Peter’s 200,000 Mile Celebratory Drive to Bryce Canyon, UT

There are those car guys who try to keep their mileage as low as possible. I’ve seen it turn into a competition before…”who can drive their car the least!” And then, there are those who get satisfaction from watching those digits pile on. I’m one, many in my family are, and so are a lot of my friends. Tyson Hugie from drivetofive takes the cake for achieving multiple odometer rollovers, but many of his friends do enjoy getting up there in miles also. This feature goes to our friend, Peter (you may remember Peter from Antelope Canyon and Death Valley) and his Satin Silver Metallic 2004 Acura TSX. Peter timed it just right to make a group-drive out of his little TSX turning over 200,000 miles.



The destination would be Bryce Canyon, UT.


This massive 36,000 acre park gets close to 1.4 million visitors annually to visit the magnificent giant natural amphitheaters. Further research on this reveal this is actually not a canyon despite the name. It was not formed from erosion of a central stream. Rather, it was formed by “headward” erosion which has to do with an origin moving away from direction of stream flow. The rim at Bryce sits rather high (higher than Zion National Park) at 8-9000 ft.

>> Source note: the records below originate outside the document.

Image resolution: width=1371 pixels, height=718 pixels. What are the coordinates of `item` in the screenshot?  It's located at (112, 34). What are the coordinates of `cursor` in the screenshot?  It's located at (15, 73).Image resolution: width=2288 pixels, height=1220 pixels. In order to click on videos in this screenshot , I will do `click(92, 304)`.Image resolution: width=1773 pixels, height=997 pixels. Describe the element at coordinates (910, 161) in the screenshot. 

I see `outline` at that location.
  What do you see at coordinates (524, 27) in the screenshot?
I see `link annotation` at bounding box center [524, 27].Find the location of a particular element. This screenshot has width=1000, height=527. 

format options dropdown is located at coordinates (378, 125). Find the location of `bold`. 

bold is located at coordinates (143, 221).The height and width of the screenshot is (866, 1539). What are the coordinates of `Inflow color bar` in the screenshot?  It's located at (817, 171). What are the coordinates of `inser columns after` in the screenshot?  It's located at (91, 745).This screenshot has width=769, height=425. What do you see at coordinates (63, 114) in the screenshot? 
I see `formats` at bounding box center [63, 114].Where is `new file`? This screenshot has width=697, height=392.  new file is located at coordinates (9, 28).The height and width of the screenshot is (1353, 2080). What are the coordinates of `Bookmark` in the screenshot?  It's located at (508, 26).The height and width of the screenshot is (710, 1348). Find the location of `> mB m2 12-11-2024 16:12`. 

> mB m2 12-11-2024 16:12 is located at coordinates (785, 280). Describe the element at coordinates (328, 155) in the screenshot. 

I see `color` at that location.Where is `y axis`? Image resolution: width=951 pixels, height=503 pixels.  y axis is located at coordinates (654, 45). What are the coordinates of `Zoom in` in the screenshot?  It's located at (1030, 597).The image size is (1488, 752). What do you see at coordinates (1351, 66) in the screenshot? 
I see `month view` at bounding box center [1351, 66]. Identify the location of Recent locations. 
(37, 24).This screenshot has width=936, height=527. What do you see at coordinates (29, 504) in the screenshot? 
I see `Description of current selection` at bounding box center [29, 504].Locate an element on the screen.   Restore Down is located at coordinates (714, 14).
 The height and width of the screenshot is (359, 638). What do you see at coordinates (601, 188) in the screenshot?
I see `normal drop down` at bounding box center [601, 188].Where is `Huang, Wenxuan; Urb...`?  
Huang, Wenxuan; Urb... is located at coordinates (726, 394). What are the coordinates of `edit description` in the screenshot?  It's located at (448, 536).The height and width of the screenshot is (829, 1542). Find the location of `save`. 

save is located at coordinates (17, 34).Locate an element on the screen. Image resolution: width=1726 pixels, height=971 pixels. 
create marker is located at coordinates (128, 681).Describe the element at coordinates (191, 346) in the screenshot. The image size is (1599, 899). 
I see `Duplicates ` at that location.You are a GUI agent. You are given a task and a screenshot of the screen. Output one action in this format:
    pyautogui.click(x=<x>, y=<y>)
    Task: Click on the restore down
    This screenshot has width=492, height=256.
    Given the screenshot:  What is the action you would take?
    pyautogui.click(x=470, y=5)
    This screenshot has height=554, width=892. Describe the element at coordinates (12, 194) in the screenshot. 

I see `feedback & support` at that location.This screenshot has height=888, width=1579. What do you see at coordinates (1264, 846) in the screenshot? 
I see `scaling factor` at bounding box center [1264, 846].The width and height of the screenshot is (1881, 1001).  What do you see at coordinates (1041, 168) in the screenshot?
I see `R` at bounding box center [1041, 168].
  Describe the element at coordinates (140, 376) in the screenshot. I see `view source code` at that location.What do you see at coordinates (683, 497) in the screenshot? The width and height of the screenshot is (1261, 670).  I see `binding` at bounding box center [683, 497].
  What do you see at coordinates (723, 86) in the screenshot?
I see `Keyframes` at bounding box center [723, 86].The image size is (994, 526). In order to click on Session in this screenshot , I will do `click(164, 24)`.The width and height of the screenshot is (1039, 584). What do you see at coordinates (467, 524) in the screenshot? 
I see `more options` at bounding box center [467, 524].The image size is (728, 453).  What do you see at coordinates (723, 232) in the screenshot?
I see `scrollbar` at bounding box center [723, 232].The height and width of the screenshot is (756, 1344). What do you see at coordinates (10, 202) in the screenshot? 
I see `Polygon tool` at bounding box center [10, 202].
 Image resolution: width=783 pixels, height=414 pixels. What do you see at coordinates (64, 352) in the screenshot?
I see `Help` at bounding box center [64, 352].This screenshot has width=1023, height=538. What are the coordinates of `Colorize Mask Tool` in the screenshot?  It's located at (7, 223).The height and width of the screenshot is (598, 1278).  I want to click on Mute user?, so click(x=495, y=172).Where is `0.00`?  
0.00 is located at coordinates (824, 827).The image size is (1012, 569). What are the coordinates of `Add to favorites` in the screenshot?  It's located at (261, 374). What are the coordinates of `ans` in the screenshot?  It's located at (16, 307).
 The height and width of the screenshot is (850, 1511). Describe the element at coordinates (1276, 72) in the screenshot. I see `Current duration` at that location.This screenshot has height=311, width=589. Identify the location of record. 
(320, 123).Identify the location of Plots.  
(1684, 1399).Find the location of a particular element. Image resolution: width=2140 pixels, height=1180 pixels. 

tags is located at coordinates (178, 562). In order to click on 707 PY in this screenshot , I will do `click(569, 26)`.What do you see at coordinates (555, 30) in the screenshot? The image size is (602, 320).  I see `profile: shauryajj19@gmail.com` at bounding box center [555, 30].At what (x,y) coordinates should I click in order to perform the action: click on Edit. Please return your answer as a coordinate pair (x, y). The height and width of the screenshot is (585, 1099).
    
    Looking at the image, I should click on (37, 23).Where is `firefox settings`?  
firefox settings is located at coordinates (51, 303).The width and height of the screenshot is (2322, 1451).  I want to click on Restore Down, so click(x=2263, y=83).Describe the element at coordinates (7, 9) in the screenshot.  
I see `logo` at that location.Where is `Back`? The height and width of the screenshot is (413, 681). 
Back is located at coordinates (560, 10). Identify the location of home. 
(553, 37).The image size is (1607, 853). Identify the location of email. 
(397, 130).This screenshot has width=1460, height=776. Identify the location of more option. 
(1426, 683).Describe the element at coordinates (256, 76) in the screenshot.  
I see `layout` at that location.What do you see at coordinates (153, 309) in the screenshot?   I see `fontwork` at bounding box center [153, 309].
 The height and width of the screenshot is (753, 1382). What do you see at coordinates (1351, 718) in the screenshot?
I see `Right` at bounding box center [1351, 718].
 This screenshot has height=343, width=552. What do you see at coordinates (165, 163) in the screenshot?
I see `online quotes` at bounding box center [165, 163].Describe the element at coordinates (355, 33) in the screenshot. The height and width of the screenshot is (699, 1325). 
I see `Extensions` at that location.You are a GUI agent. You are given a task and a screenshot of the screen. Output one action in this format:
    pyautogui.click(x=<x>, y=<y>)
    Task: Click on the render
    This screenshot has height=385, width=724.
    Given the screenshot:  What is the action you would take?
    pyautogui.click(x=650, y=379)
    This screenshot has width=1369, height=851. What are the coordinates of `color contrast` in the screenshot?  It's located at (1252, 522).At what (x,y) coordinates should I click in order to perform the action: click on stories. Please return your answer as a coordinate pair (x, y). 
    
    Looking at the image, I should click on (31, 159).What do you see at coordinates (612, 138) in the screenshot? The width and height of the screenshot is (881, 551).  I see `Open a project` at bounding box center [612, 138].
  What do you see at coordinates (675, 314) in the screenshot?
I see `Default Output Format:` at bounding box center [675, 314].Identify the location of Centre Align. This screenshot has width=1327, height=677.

Attendees for the drive were, Peter, Tyson (drivetofive) and James Lee of Six Speed Blog. They all would be coming from Phoenix. Long drive for me, an afternoon jaunt for Phoenicians. Let’s get started!

The drive was as follows for me:

  • Las Cruces, NM to Grants, NM for the first night
  • Grants, NM to St. George, UT where I’d meet Tyson, Peter and James
  • St. George, UT to Flagstaff, AZ
  • Flagstaff, AZ back to Las Cruces, NM

Total distance was about 2,000 miles.

2015-08-28 09_13_18-Grants, NM to Las Cruces, NM - Google Maps

Before we set off, let me walk you through a little project I did the week prior. I finally decided I had enough of the yellowing, pitted OEM headlights which also had a few electrical issues due to the wire insulation breaking down from age. Instead of springing for a new set of OEM headlights which would be in the neighborhood of $600+, I chose the aftermarket route and went with DEPO for $200. I can’t say installation was a breeze, but I’ve certainly been through worse installs:


A comparison here doesn’t show that big of a difference, but when the sun shines, there is!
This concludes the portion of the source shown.